- Mayor George Gahan in 1965 with First Lady of Prahran Janet Irene Gahan née Sheppard, Herald & Weekly Times Limited portrait collection
- Born: 21 July 1912 Inglewood, Victoria, Australia
- Died: 24 June 1980 (aged 67) Prahran, Victoria
- Resting place: Springvale Botanical Cemetery
- Title: Mayor of Prahran
- Term: 1965-1966, 1970-1971
- Political party: Labor Party, Independent
- Board member of: Victorian Amateur Boxing Association

= George Thomas Gahan =

Australian politician and Victorian amateur boxer

Cr. George Tomas Gahan JP (21 July 1912 – 24 June 1980) was an Australian politician and Victorian amateur boxer. He was born in Inglewood, Victoria to Benjamin Edward Gahan and Emma Gahan née Walker. The Gahan family later moved to the Melbourne suburb of Prahran where George became a building contractor.

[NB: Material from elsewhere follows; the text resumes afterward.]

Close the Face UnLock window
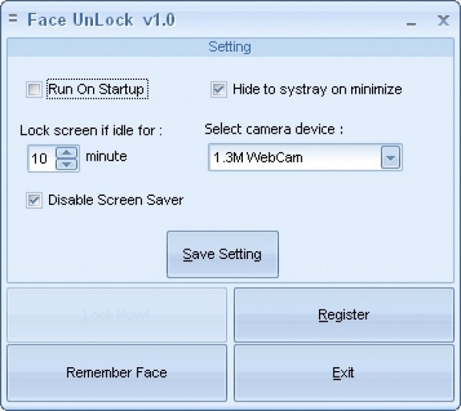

At a young age George began training as an amateur boxer. In his mid 30s, Gahan attempted to join the Australian Army and defend his country in World War II. Despite being rejected by army due to a duodenal ulcer, Gahan applied a second time, only be to turned away again. This tenacious streak proved to be a valuable attribute as George again turned his focus towards amateur boxing, winning a Yarraville boxing competition and in 1949 in the final of the Welter division was beaten by the Australian champion Bill Seewitz.

George had his last fight at 42 years of age when he was stopped in the 2nd round by his opponent 20 years his junior. George's tenacity and fighting talent soon shifted from the boxing ring to the political arena, becoming known as Prahran's George the Giant Killer.

From 1957 to 1959, George Gahan was the president of the Prahran-South Yarra branch of the Helping Hand League of Victoria; now known as Inclusion Melbourne.

==Political career==
===City of Prahran===
Councillor
- 1958–1973
Mayor
- 1965/66
- 1970/71

Determined to fight for a seat on the City of Prahran council to improve its service to the people of the area, George Gahan became the Labor Party candidate for the South Yarra Ward in 1954. His campaign slogan was Vote for George the Giant Killer – Vote George Gahan 1. Former mayor of Prahran Fred Farrall recalled: Up until 1953 all appeared quiet on the Town Hall front ... But one morning when I was walking to the railway station along Osborne Street on my way to work, I noticed a Holden utility advertising a chap named George Gahan as the Labor candidate for the South Yarra ward in the forthcoming elections. It attracted me because of the working Vote for George the Giant Killer – Vote George Gahan 1. I thought that was great, and made up my mind there and then, or by the time I reached the station, that I would offer the 'Giant Killer' my support. Gahan was defeated in 1954, and again in 1955, 1956, and 1957. In 1958, despite having lost the council election four times previously, Gahan's tenacity drove him to once again make an attempt to be elected by the residents of South Yarra ward; it was this last attempt that proved successful. For fifteen years Cr. George Gahan represented South Yarra on the Prahran City council. Gahan was elected mayor of Prahran twice, in 1965 and 1970.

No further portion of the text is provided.